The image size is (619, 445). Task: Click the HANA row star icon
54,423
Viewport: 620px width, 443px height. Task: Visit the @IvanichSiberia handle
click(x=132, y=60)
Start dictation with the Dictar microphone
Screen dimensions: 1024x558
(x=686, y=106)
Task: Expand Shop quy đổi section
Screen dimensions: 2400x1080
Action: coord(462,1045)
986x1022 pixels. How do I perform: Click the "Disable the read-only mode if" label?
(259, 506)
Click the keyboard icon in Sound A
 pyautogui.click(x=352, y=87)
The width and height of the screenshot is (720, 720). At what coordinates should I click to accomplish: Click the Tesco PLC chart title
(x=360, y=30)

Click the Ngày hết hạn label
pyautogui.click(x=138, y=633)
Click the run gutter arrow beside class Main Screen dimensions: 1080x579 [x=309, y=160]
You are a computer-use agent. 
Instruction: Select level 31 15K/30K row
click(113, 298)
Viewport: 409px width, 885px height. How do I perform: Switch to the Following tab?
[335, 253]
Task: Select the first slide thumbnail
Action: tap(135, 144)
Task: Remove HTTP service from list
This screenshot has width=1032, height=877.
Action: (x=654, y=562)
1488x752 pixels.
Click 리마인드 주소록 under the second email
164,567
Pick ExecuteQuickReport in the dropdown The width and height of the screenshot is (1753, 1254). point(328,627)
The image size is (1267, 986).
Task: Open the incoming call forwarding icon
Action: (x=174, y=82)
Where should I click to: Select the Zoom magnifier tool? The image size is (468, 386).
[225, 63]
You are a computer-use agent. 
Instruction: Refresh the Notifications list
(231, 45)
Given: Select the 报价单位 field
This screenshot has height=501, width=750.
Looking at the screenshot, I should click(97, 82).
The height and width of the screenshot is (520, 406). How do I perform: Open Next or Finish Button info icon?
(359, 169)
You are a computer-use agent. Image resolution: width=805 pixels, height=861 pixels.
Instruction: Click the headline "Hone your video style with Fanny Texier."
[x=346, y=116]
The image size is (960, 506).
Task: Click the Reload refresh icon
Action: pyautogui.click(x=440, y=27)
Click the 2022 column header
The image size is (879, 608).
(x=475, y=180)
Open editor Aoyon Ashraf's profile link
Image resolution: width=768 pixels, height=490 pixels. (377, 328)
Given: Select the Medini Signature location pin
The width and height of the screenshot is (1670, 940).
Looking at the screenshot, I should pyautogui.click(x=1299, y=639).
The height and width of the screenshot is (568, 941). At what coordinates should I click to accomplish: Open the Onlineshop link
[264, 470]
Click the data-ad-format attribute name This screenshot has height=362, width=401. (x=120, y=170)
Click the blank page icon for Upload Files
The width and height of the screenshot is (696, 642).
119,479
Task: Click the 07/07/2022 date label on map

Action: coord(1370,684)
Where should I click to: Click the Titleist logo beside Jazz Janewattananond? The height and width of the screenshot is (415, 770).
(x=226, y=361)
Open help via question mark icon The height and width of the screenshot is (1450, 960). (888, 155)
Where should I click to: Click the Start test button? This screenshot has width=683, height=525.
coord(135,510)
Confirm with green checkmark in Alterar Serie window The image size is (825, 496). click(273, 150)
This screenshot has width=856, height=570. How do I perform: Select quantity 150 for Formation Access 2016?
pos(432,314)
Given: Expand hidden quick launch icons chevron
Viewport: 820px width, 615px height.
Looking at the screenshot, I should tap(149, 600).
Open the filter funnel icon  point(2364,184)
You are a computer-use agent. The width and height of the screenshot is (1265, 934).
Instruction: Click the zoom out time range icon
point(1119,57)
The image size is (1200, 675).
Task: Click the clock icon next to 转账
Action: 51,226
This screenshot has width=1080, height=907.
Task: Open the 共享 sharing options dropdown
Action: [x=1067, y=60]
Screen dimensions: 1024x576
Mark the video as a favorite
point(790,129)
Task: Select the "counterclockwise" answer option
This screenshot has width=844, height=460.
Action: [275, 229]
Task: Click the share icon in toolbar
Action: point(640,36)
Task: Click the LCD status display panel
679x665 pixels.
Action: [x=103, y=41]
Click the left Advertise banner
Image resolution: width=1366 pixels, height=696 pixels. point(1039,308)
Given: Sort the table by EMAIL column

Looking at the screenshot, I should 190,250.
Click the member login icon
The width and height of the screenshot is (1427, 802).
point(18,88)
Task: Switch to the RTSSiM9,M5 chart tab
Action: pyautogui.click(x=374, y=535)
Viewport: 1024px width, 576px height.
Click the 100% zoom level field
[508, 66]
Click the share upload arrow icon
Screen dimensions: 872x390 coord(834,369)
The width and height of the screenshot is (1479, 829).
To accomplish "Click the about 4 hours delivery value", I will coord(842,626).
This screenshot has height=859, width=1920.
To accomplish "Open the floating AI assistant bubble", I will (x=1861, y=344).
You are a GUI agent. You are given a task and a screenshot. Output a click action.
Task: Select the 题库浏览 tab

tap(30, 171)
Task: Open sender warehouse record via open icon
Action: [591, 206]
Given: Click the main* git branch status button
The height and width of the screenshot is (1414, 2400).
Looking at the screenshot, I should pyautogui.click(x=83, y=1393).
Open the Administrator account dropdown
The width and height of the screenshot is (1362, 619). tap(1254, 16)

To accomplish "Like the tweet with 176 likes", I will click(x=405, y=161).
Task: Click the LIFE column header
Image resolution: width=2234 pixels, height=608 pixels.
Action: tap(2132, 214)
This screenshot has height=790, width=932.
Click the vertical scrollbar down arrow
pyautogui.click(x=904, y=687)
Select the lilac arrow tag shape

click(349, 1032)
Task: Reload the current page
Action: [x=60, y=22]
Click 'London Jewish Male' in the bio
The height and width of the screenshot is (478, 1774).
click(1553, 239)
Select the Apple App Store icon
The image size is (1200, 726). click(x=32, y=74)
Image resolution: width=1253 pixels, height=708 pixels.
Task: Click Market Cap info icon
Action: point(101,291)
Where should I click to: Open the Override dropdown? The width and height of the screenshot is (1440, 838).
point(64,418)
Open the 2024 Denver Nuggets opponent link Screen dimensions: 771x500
- - - - - - -
Beginning with the line holding "Given: Expand hidden" and ending with the line holding "You are a GUI", write out the stretch of material above exactly; add no further lines.

- _Response to this exercise_:
Given: Expand hidden quick launch icons chevron
Viewport: 820px width, 615px height.
Looking at the screenshot, I should tap(149, 600).
Open the filter funnel icon  point(2364,184)
You are a computer-use agent. The width and height of the screenshot is (1265, 934).
Instruction: Click the zoom out time range icon
point(1119,57)
The image size is (1200, 675).
Task: Click the clock icon next to 转账
Action: 51,226
This screenshot has width=1080, height=907.
Task: Open the 共享 sharing options dropdown
Action: [x=1067, y=60]
Screen dimensions: 1024x576
Mark the video as a favorite
point(790,129)
Task: Select the "counterclockwise" answer option
This screenshot has width=844, height=460.
Action: [275, 229]
Task: Click the share icon in toolbar
Action: point(640,36)
Task: Click the LCD status display panel
679x665 pixels.
Action: [x=103, y=41]
Click the left Advertise banner
Image resolution: width=1366 pixels, height=696 pixels. point(1039,308)
Given: Sort the table by EMAIL column

Looking at the screenshot, I should 190,250.
Click the member login icon
The width and height of the screenshot is (1427, 802).
point(18,88)
Task: Switch to the RTSSiM9,M5 chart tab
Action: pyautogui.click(x=374, y=535)
Viewport: 1024px width, 576px height.
Click the 100% zoom level field
[508, 66]
Click the share upload arrow icon
Screen dimensions: 872x390 coord(834,369)
The width and height of the screenshot is (1479, 829).
To accomplish "Click the about 4 hours delivery value", I will coord(842,626).
This screenshot has height=859, width=1920.
To accomplish "Open the floating AI assistant bubble", I will (x=1861, y=344).
You are a GUI agent. You are given a task and a screenshot. Output a click action.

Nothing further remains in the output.